In Net Global Marketing, Inc. v. Dialtone, Inc., No. 04-56685, 2007 WL 57556 (9th Cir. Jan. 9, 2007), the district court denied Dialtone's motion to compel arbitration on the ground that the arbitration agreement was unconscionable and therefore unenforceable.

On appeal, the Court applied its recent en banc decision in Nagrampa v. Mailcoups, Inc., 469 F.3d 1257 (9th Cir. 2006) in concluding that the district court properly decided the enforceability of the arbitration agreement. Specifically, the Court reasoned that under Nagrampa, the district court could "look to circumstances external to the arbitration agreement" in deciding the question of procedural unconscionability because Net Global was not alleging that the underlying contract was unconscionable or otherwise unenforceable.

Despite its discussion of Nagrampa, the Court relied on circumstances unique to the arbitration agreement in affirming the district court's finding of procedural unconscionability. Under California law, procedural unconscionability requires a showing of either oppression or surprise. The Court found no oppression but upheld the finding of procedural unconscionability on the basis of surprise, which consisted solely of the fact that the arbitration clause was located on page twelve of a 17-page contract and not demarcated by line breaks or a descriptive section heading.

Turning to the issue of substantive unconscionability, the Court found that the "district court erred in looking to the liability limitation in the Terms of Service for the purpose of examining the substantive unconscionability of the arbitration agreement." This finding was based on the rule that when faced with a contract containing an arbitration clause, a court cannot entertain a challenge to any part of the underlying contract except for the arbitration clause.

Even though the limitation on liability was not a proper consideration, the Court affirmed the district court's finding of substantive unconscionability based on a provision giving Dialtone a unilateral right to modify the arbitration clause. According to the Court, this provision would allow Dialtone to "craft precisely the sort of asymmetrical arbitration agreement that is prohibited under California law as unconscionable."

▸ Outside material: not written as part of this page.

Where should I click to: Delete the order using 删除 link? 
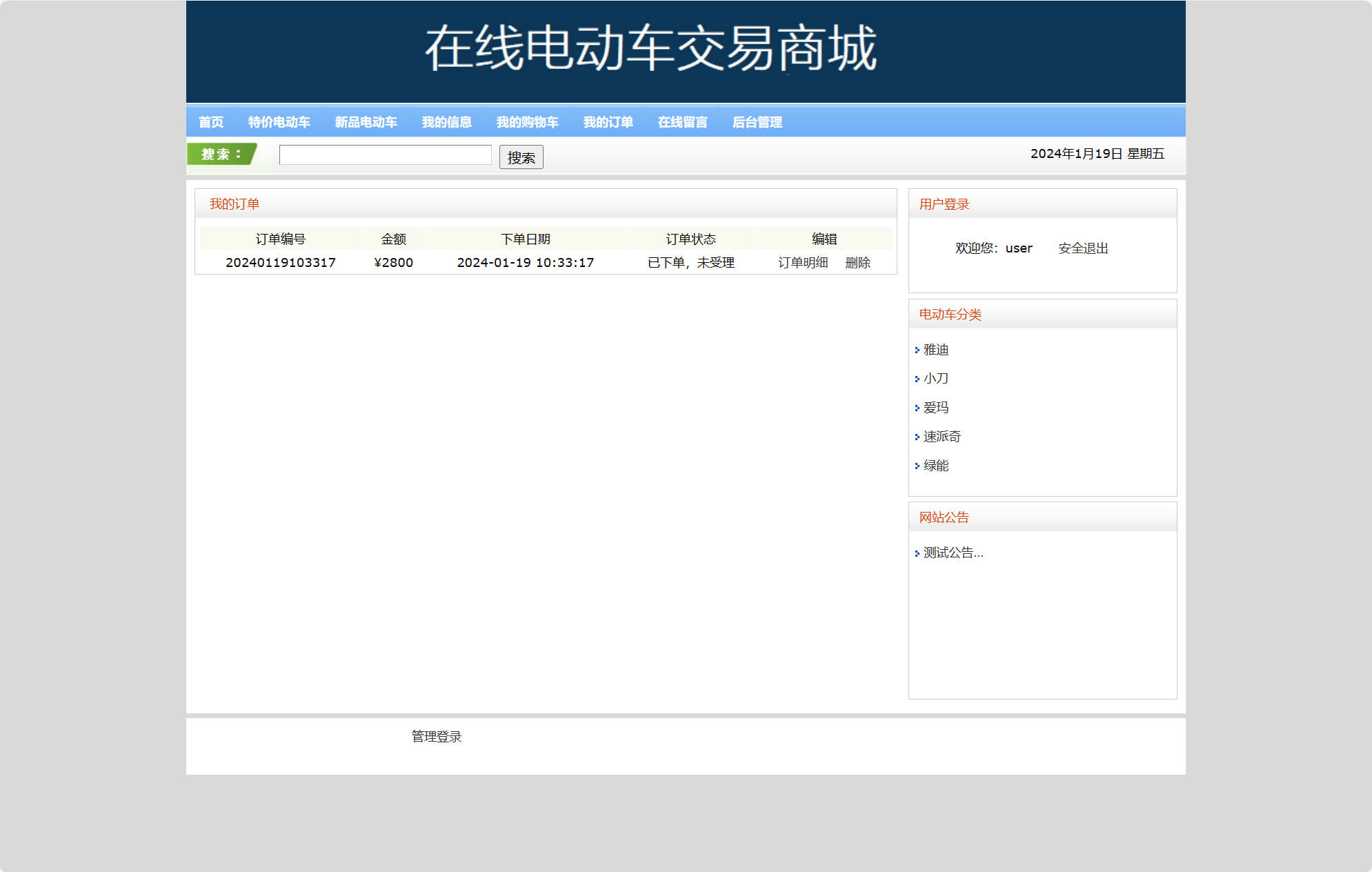point(857,263)
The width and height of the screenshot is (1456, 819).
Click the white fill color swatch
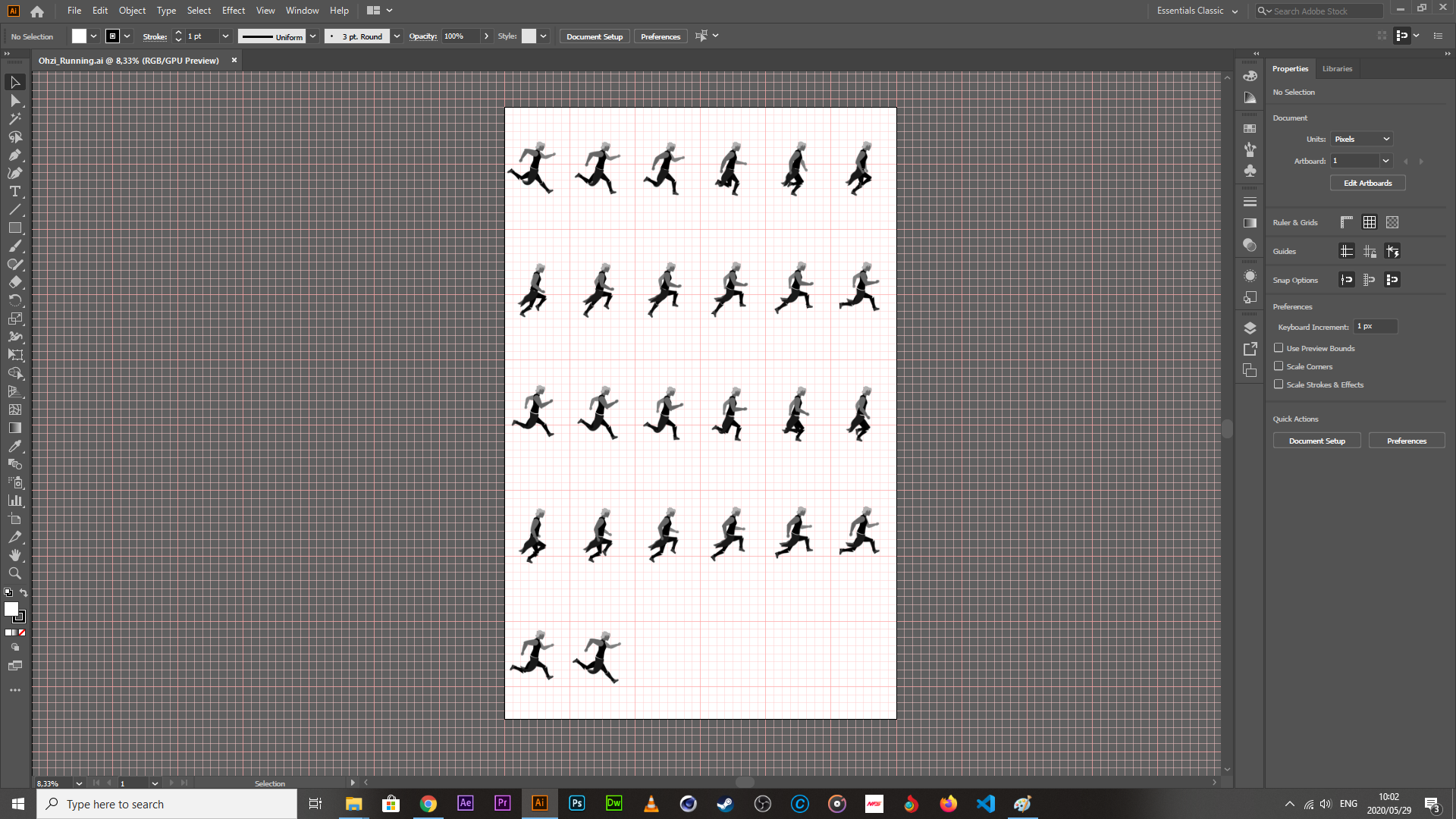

As this case demonstrates, a limitation on liability and an arbitration clause are ordinarily separate and distinct parts of the underlying contract. Accordingly, where a contract contains an arbitration clause and a limitation on liability, the validity of the liability limitation is a question for the arbitrator. Under Rule 20E of the National Arbitration Forum Code of Procedure, an arbitrator has express authority to rule on the enforceability of any liability limitations.

Even though it is well-established that limitations on liability are not a proper consideration for the court under Prima Paint Corp. v. Flood & Conklin Manufacturing Co., 388 U.S. 395 (1967) and Buckeye Check Cashing, Inc. v. Cardegna, 126 S.Ct. 1204 (2006), some courts continue to rule on the enforceability of liability limitations in contracts containing an arbitration clause. This issue was a source of division within the Florida courts of appeal during the past year. See Alterra Healthcare Corp. v. Bryant, 937 So.2d 263 (Fla. Dist. Ct. App. Sep. 13, 2006).